### RECORDS
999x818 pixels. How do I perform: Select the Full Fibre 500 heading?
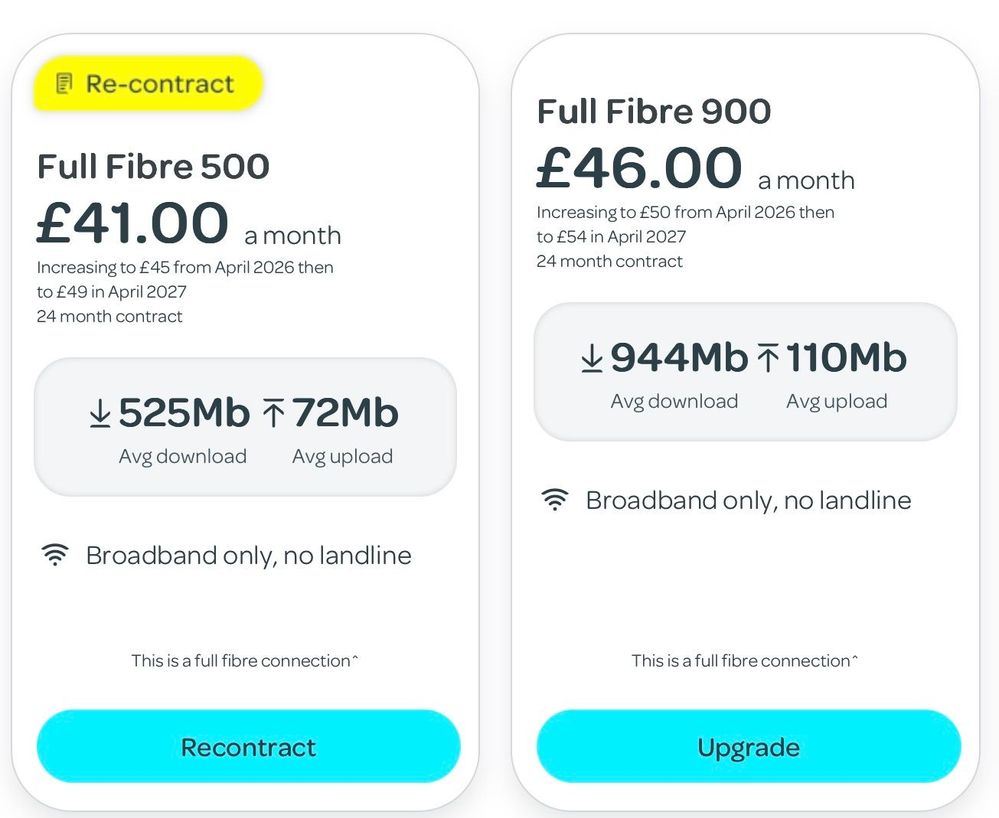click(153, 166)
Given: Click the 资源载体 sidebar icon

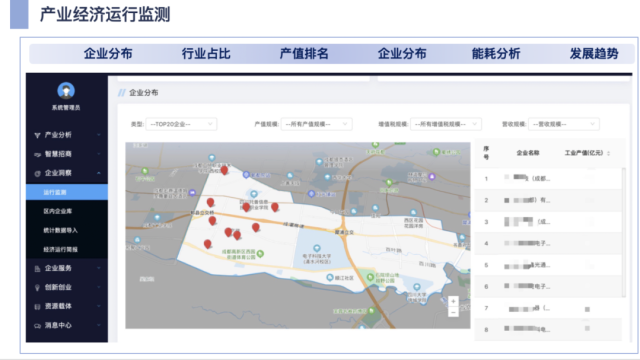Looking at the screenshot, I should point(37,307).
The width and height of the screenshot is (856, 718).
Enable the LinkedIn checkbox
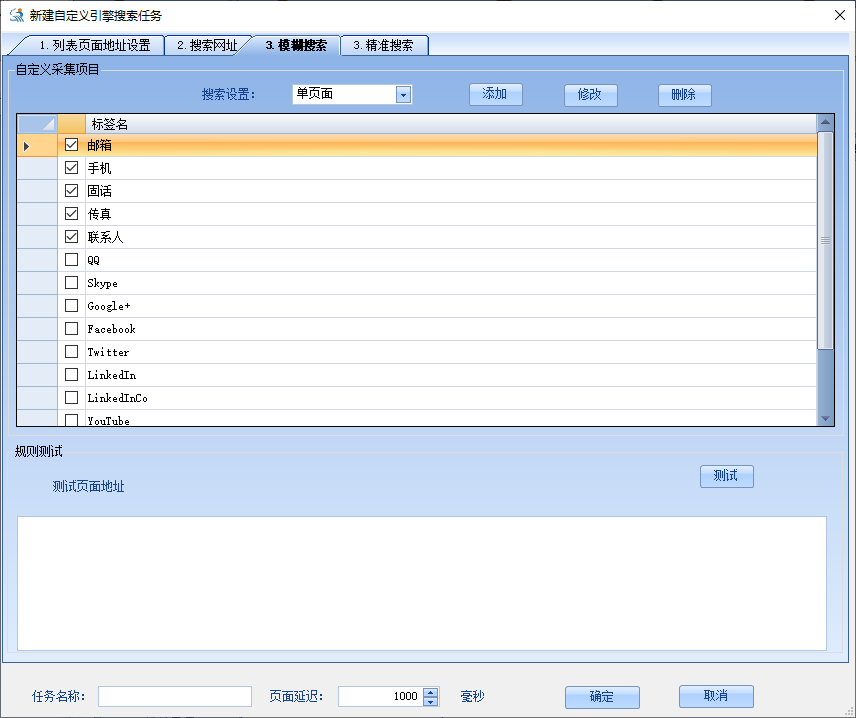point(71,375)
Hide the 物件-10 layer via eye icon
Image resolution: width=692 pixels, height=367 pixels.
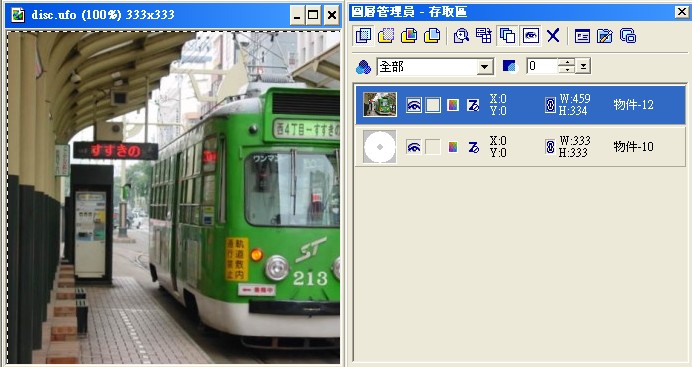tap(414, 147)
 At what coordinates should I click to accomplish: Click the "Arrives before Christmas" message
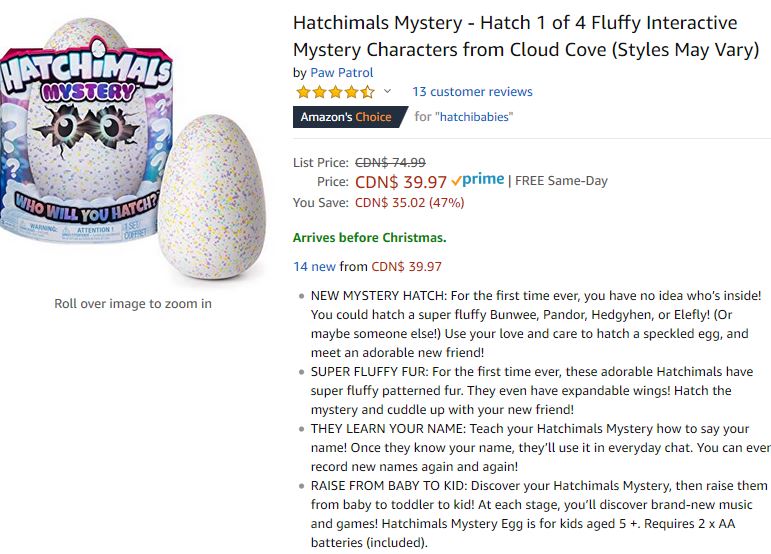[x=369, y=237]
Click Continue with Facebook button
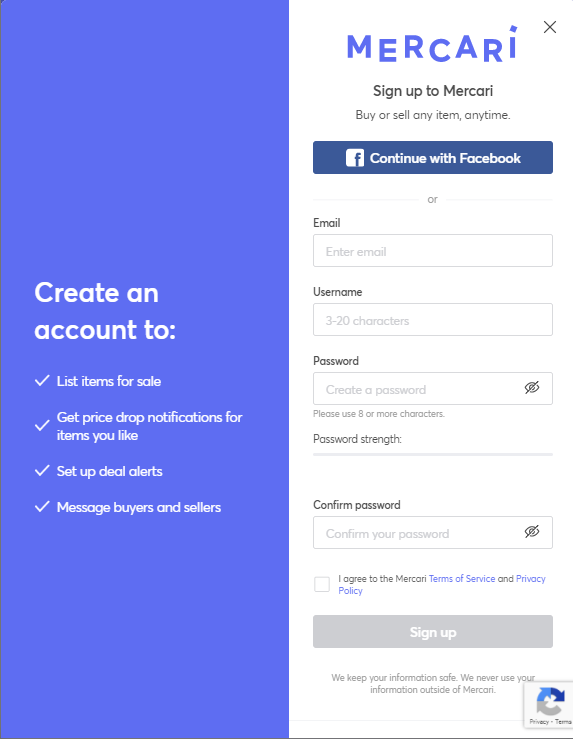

### TASK DESCRIPTION
Nothing but the lines from the line containing "Image resolution: width=692" through the end of the records belongs in the answer, written out exactly, both ends included, without pictures.

### RESULT
Image resolution: width=692 pixels, height=367 pixels.
tap(414, 147)
 At what coordinates should I click to accomplish: Click the "Arrives before Christmas" message
[x=369, y=237]
Click Continue with Facebook button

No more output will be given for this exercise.